Triumphant Nadir Shah entered Delhi along with the humbled Mughal Emperor. The keys of the Delhi fort and treasure had already been surrendered. An amount was also settled with Nadir Shah as a condition for his return. But a rumour spread that Nadir Shah has been killed. Riots were sparked off in Delhi in which few Persian soldiers were killed. As Nadir Shah heard of this he straightaway rode into the city, in the city he saw the corpses of Persian soldiers lying on the streets. Near the Sunhari masjid of Roshnuddola, some people hurled stones at him also a stray bullet killed a Persian soldier. He was enraged, he ordered a general massacre at all those localities where the bodies of Persian soldiers were found.

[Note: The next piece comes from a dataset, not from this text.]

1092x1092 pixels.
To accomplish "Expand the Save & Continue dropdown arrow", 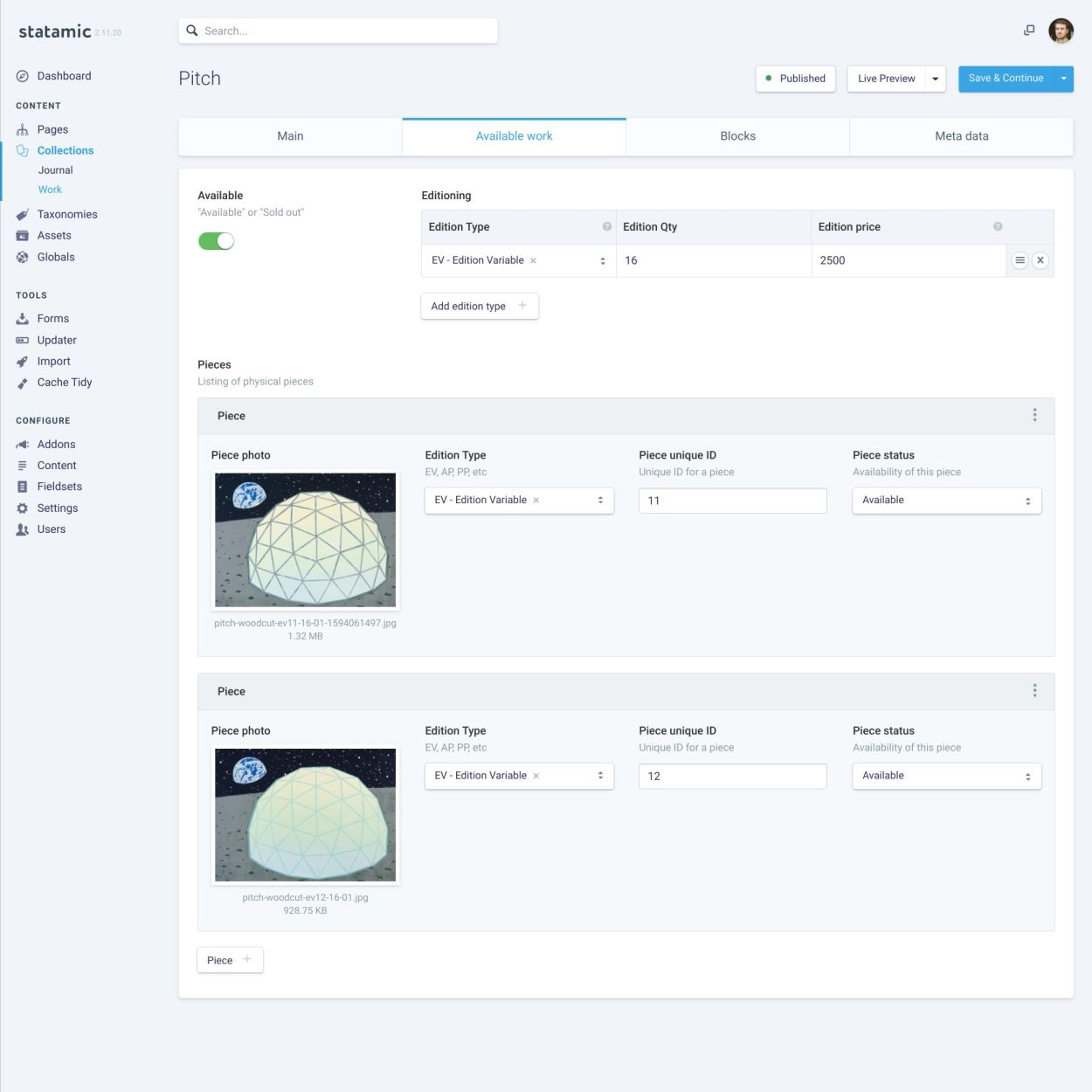I will click(x=1063, y=79).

Consequently on 11th of march 1739 citizens of Delhi were plundered and slaughtered, some historians say that nearly 0.2 million people were killed.

Nadir Shah on his return after plundering and slaughtering Delhites for 57 days, took with him the famous ‘Peacock throne’ built by Shahjahan and the legendary ‘Koh-i-noor’ along with 600 million rupees worth of jewellery, gold worth 10 million rupees and coins worth 6 million rupees. His total collection of booty was worth 700 million rupees and also took care to include in his train 100 elephants, 7000 craftsmen, 100 stone-cutters and 200 carpenters.

Nadir Shah’s invasion did a irreparable damage to the Mughal empire. Mughal provinces across the Indus were seceded to the Persians. Later on inspired by the antics of Nadir Shah his successor Ahmad Shah Abdali too invaded India several times between 1748 and 1767 and plundered Delhi.